Katie may sit in Walter’s chair, but she doesn’t sit on the same pedestal.


And it has nothing to do with gender. The cable stations have had numerous female anchors, even going solo in front of the teleprompter. As one columnist noted today, when Katie Couric signed a $15million-a-year contract, she was the first female anchor to get a major promotion. But she was no Jackie Robinson:


Actually, the minute Katie Couric was given a $15 million paycheck to read from a teleprompter for 15 or 20 minutes a night, women won. Women have been doing that at the BBC and on American cable stations for years, and for a lot less dough. Jackie Robinson represented a revolution; Katie Couric represented a promotion.

The sad truth is, women only get to the top of places like the network evening news and Hollywood after those places are devalued. (Maureen Dowd, New York Times, 9-6-2006)

Tuesday, September 05, 2006

This is not War

We do not understand this conflict. A group of men lived in our midst for months and then, acting upon orders from a religious leader the other side of the world, flew four airplanes on destructive missions. Another group of people, again dressed as our neighbors, strapped explosives to their bodies and set them off in the London subways. A Spanish train is blown up, supposedly by more compatriots of the same Islamic group.

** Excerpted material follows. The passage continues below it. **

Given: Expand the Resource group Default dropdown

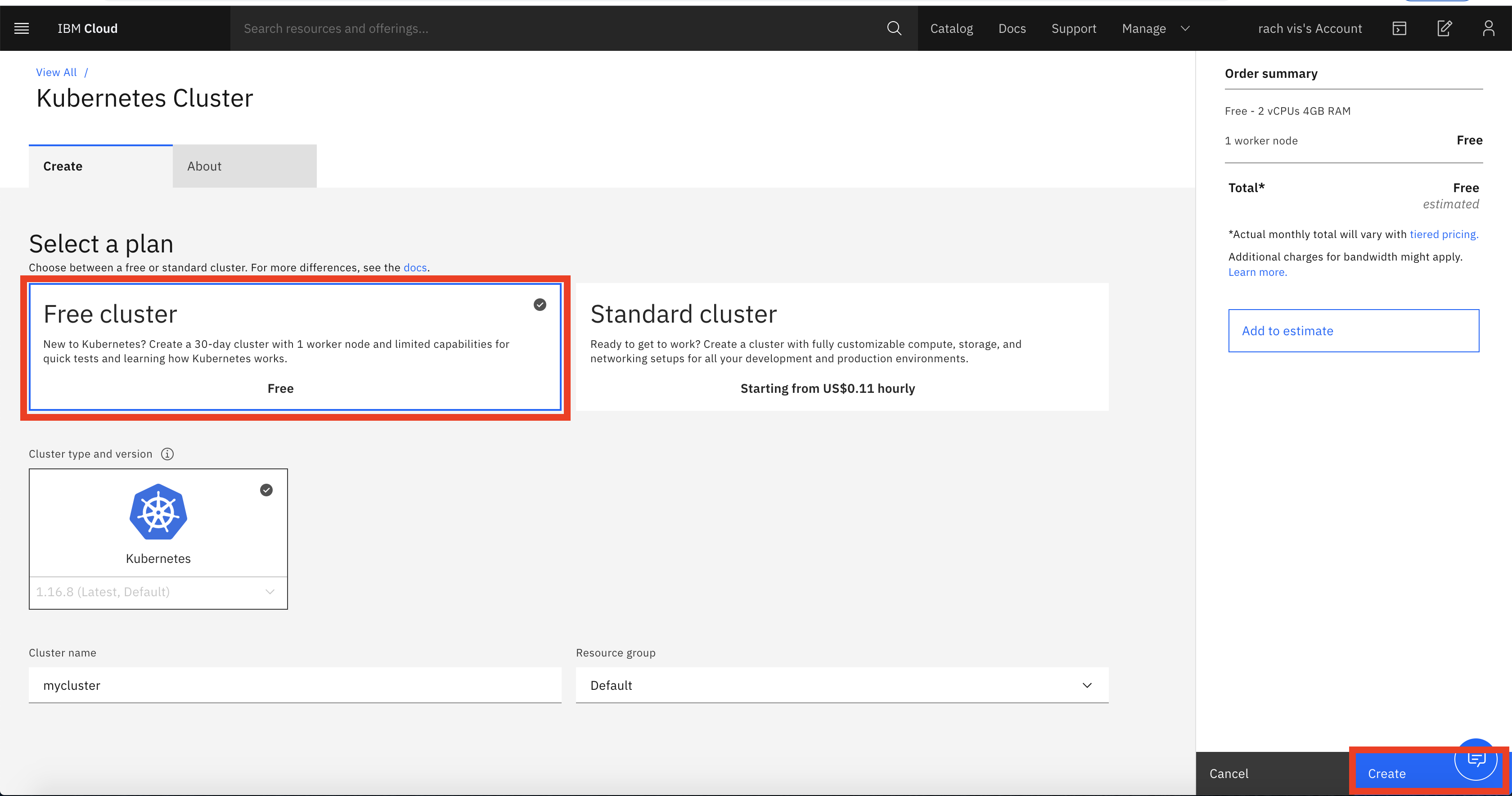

None of these people wore military uniforms. They are not part of an organized national army. They claim no allegiance to a nation-state. We cannot see them through our night goggles, call in the coordinates, and destroy their army.

But our own leadership invokes World War II, Nazi Germany, and the cold war politics of the Soviet Union and communist China. They have no understanding of our attackers. Yes, they are evil and dangerous. But our response has been all wrong.

This is not war. This is a cultural and ethnic conflict, fought with any available improvised explosive device.

We have the wrong people in charge, and they will continue to make matters worse until we nullify them with a more powerful opposition in Congress, or vote them out.

Friday, September 01, 2006

Long live summer

Summer is over. Long live summer.


The steady summer warmth fades away by late August in upstate New York. Swimming pools are no longer useful because the evenings reduce the water temperature, and the sun cannot bring it back. Our tans begin to fade by Labor Day. We still wear shorts and shortsleeve shirts, but sweatshirts and fleece get pulled out of the closet after dinner. We will swap wardrobes within a week, and darker heavier clothes will fill our dresser drawers.


There will be brief reprieves in September. The temperature will break 75 for a short stretch of days, and we will stare wistfully at the blue skies and wish the sun would peak longer.


Then the colors will change. The green peels away and is overwhelmed by reds, golds, and brown. The sky takes on a paler blue for a canopy. We use the lawn mower less, until it sits idle in the garage with rakes leaning against it.


This is an annual transition, and we selfishly think it only happens to us. Only we New Englanders get to watch nature explode into colors as the sun wanes and the days grow shorter. Only we get to turn in circles and see the full canvas of fall painted on the hills that surround our lives. Only we can hop in our cars and drive two-lane back roads through the woods, stopping at farm stands that sell squash, gourds and pumpkins. Not true, of course – but all those Norman Rockwell paintings have created a certain level of ownership here in New England.


Count me as one who enjoys nature’s colorful show as it unfolds.


But I resent fall’s incursion into August every year. I will still wish for summer.